The proposal is currently under debate.
Top mobile application security issues
FireEye has released a report analyzing top mobile application vulnerabilities. The “Out of Pocket: A Comprehensive Mobile Threat Assessment of 7 Million iOS and Android Apps” report revealed that Android malware is growing and iOS devices are increasingly at risk.
“Today, mobile apps represent a significant threat vector for enterprises,” said Manish Gupta, senior vice president of products at FireEye. “Worse, most enterprises have little or no information on mobile security risks nor any way to deal with an advanced attack on a mobile device.”
Findings indicate mobile devices face risks from:
- Malicious apps
- Legitimate apps that are poorly written
- Legitimate apps that use insecure or aggressive ad libraries
- Malware/aggressive adware
- Identify theft
- SMS fraud
The full report can be found here.
Google open-sources gRPC
Google is releasing a new framework for managing remote procedure calls into open source. The gRPC framework is based on the HTTP/2 standard, and it is designed to simplify the creation of scalable APIs and micro services in programming languages and platforms, according to the company.
“gRPC is based on many years of experience in building distributed systems,” wrote Mugur Marculescu, product manager at Google, on the company’s blog. “With the new framework, we want to bring to the developer community a modern, bandwidth- and CPU-efficient, low-latency way to create massively distributed systems that span data centers, as well as power mobile apps, real-time communications, IoT devices, and APIs.”
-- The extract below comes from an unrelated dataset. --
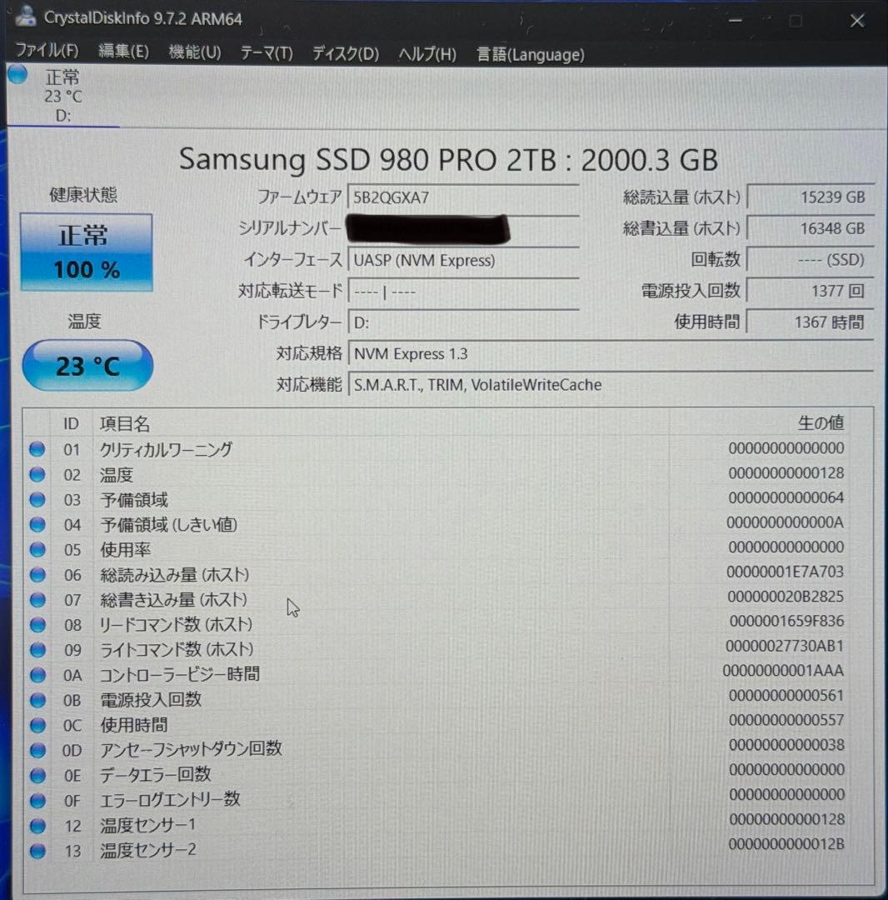Click status indicator for the 温度 attribute
Screen dimensions: 888x900
37,474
The project features support for C, C++, Go, Java, Node.js, Python and Ruby.
Android Pay API reportedly set to launch at Google I/O
Google is set to unveil an Android Pay service and API at its Google I/O developer conference in May.
Sources told Ars Technica the payment API will power in-store and in-app mobile transactions for third-party Android applications, enabling single-tap transactions. According to Ars, Android Pay will be based atop Android Host Card Emulation, which makes it easier for third-party apps to take advantage of Android phones’ Near Field Communications chips.